Repelita Serang - Kasus pelaporan orang tua siswa terhadap seorang Kepala Sekolah karena diduga menampar anaknya yang kedapatan merokok di lingkungan sekolah kini menjadi sorotan publik nasional.
Tindakan pelaporan tersebut dinilai janggal oleh banyak pihak karena dianggap mengabaikan konteks disiplin yang dijalankan oleh pihak sekolah.
Kemarahan publik semakin memuncak setelah diketahui bahwa teman-teman sekelas siswa tersebut turut melakukan aksi mogok belajar.
Sikap Gubernur Banten yang menonaktifkan Kepala Sekolah juga memicu kritik luas dari masyarakat.
Padahal, merujuk pada Peraturan Menteri Pendidikan dan Kebudayaan Nomor 16 Tahun 2015, pasal 5 menyatakan bahwa seluruh elemen sekolah, termasuk peserta didik, dilarang merokok, memproduksi, menjual, mengiklankan, atau mempromosikan rokok di lingkungan sekolah.

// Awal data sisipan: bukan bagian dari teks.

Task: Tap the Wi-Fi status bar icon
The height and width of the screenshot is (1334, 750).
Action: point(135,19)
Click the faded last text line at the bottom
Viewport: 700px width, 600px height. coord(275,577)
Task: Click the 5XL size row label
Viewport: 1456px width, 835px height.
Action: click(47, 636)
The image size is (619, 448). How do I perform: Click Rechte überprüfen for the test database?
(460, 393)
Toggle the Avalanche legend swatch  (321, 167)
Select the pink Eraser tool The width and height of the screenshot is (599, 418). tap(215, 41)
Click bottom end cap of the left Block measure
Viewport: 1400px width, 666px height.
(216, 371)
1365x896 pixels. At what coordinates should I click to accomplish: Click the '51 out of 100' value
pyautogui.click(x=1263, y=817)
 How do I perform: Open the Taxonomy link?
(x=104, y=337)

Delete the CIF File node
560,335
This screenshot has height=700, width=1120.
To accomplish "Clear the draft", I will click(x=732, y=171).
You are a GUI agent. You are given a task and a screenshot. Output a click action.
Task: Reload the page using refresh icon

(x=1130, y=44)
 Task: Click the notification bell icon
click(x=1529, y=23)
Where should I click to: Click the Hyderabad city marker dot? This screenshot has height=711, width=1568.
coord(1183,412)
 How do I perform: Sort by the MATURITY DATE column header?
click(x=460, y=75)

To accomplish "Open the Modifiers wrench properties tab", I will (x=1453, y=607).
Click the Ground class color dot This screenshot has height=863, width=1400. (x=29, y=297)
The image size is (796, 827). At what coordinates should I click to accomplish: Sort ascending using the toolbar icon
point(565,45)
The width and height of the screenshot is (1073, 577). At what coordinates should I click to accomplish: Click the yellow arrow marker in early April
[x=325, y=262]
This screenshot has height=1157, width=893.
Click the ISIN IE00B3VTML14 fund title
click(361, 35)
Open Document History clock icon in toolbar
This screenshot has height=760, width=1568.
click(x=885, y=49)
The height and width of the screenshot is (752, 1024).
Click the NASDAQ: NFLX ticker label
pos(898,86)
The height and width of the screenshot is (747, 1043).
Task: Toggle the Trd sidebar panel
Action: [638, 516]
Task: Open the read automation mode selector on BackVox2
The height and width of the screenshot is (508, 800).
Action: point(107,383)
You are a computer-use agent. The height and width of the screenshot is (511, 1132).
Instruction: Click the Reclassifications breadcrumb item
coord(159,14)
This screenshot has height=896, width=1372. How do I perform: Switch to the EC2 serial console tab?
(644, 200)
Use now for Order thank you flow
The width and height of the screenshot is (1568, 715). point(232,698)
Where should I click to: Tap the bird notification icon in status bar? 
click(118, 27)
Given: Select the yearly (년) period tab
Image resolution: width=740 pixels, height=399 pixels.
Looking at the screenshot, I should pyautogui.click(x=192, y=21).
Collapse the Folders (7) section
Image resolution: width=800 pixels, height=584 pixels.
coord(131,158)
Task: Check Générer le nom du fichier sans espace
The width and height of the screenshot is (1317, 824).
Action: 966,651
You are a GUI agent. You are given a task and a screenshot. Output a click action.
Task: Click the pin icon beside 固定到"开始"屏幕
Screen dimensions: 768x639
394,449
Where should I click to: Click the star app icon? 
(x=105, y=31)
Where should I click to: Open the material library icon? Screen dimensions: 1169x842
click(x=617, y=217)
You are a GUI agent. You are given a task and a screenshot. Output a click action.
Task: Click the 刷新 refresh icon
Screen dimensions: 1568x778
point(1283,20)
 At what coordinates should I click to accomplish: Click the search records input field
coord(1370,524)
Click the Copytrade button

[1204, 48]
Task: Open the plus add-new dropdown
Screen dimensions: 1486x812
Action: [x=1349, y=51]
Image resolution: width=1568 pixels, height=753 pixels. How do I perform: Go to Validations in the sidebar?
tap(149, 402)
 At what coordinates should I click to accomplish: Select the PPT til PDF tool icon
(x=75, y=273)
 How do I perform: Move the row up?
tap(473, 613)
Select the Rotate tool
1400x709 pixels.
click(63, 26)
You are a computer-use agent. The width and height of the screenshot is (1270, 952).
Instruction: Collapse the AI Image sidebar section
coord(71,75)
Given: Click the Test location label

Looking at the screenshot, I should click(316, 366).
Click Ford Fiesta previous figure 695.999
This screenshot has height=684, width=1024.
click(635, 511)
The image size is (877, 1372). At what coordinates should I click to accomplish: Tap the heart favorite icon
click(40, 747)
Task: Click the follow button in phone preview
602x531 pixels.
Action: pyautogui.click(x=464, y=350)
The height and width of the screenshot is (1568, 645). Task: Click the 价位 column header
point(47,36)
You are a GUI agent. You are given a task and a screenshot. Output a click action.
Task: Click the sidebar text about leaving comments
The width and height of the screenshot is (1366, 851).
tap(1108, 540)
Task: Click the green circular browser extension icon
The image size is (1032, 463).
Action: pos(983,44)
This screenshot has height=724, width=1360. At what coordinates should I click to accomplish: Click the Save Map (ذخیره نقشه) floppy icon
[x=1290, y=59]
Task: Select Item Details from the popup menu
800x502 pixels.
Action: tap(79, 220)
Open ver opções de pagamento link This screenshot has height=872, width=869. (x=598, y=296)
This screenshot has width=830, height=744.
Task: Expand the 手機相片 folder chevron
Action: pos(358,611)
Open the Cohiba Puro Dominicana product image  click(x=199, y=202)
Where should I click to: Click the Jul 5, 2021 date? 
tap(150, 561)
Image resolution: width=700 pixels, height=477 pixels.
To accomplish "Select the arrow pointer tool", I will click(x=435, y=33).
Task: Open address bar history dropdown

Dalam peraturan tersebut juga ditegaskan bahwa Kepala Sekolah wajib menegur dan/atau mengambil tindakan jika terjadi pelanggaran.
Sejumlah warganet menyampaikan pendapat bahwa perilaku siswa yang merokok di sekolah juga melanggar Undang-Undang Kesehatan.
Akun @sumandogaek di media sosial X menulis, “🚨Viral kepala sekolah yang dinonaktifkan karena melarang (menampar) anak muridnya merokok di sekolah, mari kita viralkan untuk tuntut balik murid & ortu tsb berdasar UU ttg larangan merokok. DENDA 50 JUTA,” dikutip Rabu 15 Oktober 2025.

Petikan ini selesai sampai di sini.